**EXERCISE INSTRUCTIONS:** Locate every line in the entries below that contains the word "LinkedIn" and copy each of those lines in full.

↓↓↓

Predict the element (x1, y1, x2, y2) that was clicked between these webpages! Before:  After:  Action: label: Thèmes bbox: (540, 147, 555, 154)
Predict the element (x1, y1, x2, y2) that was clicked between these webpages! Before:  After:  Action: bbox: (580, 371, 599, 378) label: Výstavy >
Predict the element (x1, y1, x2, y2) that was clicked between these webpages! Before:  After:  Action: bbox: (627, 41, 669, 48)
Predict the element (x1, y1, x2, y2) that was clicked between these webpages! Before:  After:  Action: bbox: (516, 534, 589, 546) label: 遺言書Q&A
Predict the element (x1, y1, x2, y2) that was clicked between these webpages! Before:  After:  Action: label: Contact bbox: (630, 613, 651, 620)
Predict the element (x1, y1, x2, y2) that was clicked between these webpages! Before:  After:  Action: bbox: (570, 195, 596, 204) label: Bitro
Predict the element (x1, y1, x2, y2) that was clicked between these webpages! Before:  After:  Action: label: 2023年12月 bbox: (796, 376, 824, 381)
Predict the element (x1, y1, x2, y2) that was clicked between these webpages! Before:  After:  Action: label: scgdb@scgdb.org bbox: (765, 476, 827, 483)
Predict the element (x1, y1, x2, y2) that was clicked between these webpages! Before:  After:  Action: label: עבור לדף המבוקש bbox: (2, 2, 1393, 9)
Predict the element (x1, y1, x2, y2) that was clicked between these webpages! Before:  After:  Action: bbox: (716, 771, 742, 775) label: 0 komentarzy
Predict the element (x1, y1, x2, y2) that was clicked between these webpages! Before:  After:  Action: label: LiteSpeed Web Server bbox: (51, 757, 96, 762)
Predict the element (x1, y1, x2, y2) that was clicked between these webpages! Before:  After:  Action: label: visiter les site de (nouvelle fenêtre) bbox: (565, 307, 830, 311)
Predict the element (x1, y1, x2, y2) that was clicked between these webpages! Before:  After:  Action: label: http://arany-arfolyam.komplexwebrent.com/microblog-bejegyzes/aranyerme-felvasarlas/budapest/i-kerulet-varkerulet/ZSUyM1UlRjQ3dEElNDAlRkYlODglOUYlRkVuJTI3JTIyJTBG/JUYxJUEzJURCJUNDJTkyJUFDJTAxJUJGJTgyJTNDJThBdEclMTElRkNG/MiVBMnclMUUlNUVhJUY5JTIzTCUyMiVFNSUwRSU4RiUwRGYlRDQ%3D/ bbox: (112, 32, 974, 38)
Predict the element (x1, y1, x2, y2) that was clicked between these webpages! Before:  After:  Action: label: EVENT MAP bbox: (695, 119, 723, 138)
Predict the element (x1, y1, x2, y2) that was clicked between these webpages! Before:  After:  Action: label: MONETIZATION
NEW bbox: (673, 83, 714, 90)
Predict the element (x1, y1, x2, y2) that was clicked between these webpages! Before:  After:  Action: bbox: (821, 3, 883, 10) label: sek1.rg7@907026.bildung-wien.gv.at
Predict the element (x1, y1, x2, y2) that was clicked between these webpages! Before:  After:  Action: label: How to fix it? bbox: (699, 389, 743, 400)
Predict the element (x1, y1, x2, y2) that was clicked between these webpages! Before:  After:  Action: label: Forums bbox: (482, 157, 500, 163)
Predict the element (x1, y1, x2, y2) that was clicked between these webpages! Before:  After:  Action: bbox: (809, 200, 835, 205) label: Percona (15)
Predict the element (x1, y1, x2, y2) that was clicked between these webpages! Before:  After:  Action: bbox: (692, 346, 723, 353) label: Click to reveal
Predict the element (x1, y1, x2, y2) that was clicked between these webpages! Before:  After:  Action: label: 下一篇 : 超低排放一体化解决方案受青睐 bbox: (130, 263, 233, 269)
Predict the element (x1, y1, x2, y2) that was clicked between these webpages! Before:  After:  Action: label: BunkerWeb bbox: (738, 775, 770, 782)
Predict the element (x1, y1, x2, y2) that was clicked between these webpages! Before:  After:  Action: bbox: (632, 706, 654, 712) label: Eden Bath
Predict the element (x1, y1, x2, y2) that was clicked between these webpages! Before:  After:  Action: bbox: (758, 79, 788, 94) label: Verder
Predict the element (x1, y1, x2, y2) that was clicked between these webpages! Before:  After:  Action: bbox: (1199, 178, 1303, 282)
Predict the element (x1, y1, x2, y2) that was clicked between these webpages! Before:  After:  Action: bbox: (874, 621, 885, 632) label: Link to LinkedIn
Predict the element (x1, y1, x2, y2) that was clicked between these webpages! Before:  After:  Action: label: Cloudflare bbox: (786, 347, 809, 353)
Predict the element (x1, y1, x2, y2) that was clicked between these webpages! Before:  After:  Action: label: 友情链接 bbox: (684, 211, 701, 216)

↑↑↑

**FINISHED ANSWER:**
Predict the element (x1, y1, x2, y2) that was clicked between these webpages! Before:  After:  Action: bbox: (874, 621, 885, 632) label: Link to LinkedIn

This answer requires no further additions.